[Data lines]
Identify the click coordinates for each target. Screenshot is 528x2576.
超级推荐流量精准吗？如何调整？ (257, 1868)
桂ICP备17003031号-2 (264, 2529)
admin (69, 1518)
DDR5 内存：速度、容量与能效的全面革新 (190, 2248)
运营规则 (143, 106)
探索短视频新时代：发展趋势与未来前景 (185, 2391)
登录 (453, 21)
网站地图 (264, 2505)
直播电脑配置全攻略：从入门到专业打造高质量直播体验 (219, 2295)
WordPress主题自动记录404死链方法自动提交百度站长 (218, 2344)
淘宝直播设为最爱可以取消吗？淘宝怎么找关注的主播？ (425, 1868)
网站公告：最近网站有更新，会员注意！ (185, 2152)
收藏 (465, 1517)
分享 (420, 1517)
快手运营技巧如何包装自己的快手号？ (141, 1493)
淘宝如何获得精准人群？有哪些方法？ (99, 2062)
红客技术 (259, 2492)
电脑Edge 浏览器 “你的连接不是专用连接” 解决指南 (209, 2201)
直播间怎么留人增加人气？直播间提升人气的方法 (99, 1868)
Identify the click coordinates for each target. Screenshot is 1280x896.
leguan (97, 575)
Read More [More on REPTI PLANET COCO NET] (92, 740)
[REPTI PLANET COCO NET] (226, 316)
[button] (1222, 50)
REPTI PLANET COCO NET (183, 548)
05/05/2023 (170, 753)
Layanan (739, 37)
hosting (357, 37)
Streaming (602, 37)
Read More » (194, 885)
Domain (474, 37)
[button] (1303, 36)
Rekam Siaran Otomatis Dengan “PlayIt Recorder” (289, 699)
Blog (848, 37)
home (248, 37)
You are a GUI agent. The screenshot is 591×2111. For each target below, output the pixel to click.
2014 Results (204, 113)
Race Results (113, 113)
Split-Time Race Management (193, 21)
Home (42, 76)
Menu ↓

Task to complete »
Reproduce, without alteration, the lines of the material from its beginning through the line containing "红客技术 (259, 2492)", both included.

Result of this exercise »
Identify the click coordinates for each target. Screenshot is 528x2576.
超级推荐流量精准吗？如何调整？ (257, 1868)
桂ICP备17003031号-2 (264, 2529)
admin (69, 1518)
DDR5 内存：速度、容量与能效的全面革新 (190, 2248)
运营规则 (143, 106)
探索短视频新时代：发展趋势与未来前景 (185, 2391)
登录 (453, 21)
网站地图 (264, 2505)
直播电脑配置全攻略：从入门到专业打造高质量直播体验 (219, 2295)
WordPress主题自动记录404死链方法自动提交百度站长 (218, 2344)
淘宝直播设为最爱可以取消吗？淘宝怎么找关注的主播？ (425, 1868)
网站公告：最近网站有更新，会员注意！ (185, 2152)
收藏 (465, 1517)
分享 (420, 1517)
快手运营技巧如何包装自己的快手号？ (141, 1493)
淘宝如何获得精准人群？有哪些方法？ (99, 2062)
红客技术 (259, 2492)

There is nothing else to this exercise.